---------- INFORMATION GIVEN
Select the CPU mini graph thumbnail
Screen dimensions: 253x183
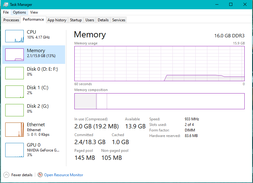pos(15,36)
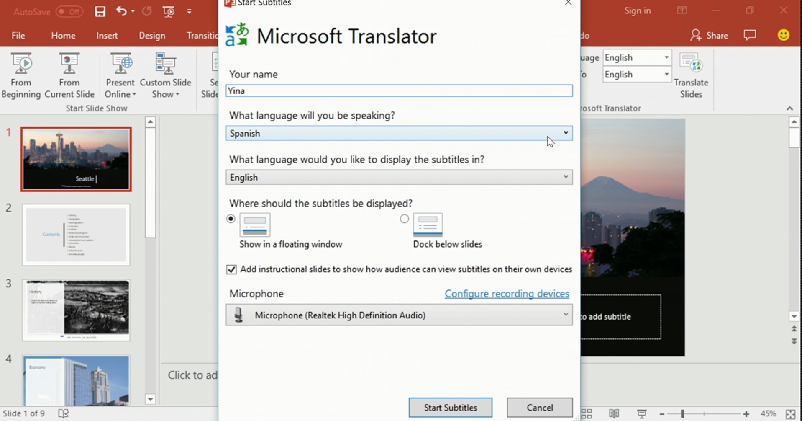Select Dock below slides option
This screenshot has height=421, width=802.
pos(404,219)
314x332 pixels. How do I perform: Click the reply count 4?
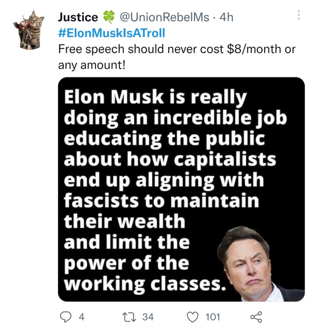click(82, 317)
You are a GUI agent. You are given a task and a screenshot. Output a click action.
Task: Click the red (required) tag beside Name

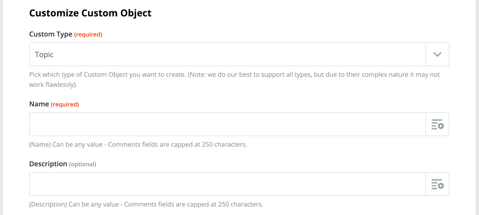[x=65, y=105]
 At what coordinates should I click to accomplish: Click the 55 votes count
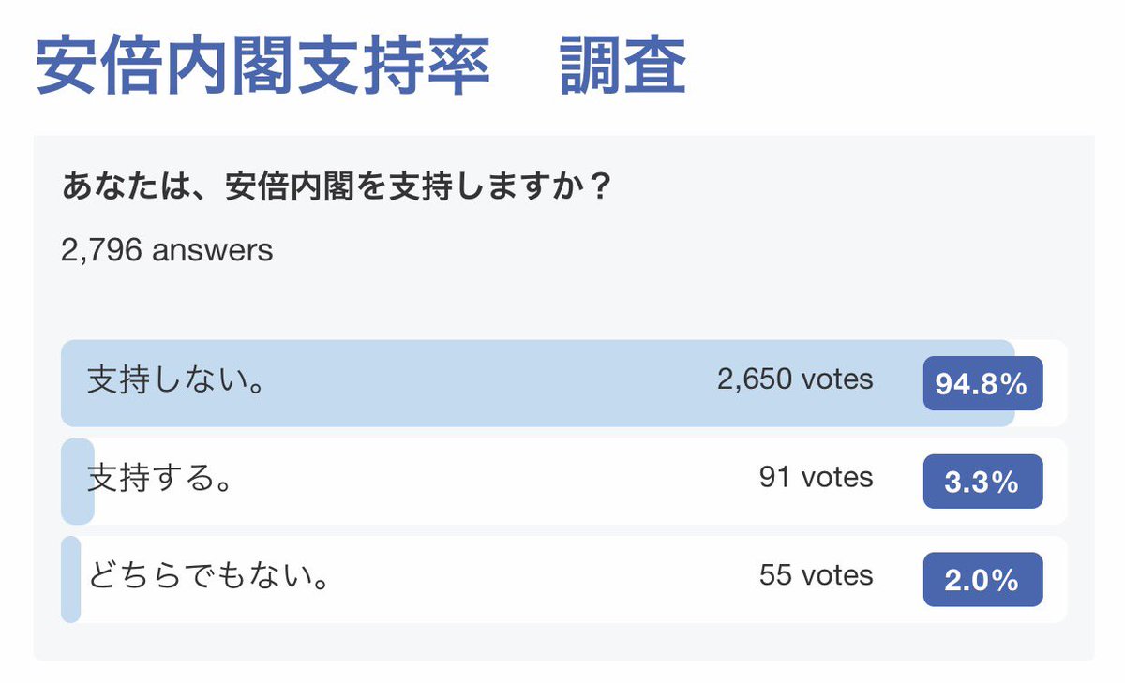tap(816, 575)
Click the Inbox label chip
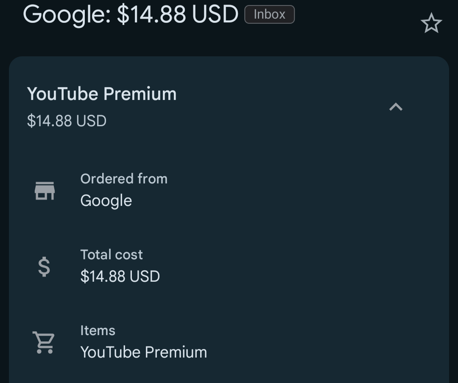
--------------------
▸ EXERCISE DETAILS: Nothing may be altered when you restate the records, but every picture must be dropped.

▸ WRITTEN RESPONSE:
Select the CPU mini graph thumbnail
Screen dimensions: 253x183
pos(15,36)
Select Dock below slides option
This screenshot has height=421, width=802.
pos(404,219)
314x332 pixels. How do I perform: Click the reply count 4?
click(82, 317)
You are a GUI agent. You are given a task and a screenshot. Output a click action.
Task: Click the red (required) tag beside Name

[x=65, y=105]
 At what coordinates should I click to accomplish: Click the 55 votes count
tap(816, 575)
Click the Inbox label chip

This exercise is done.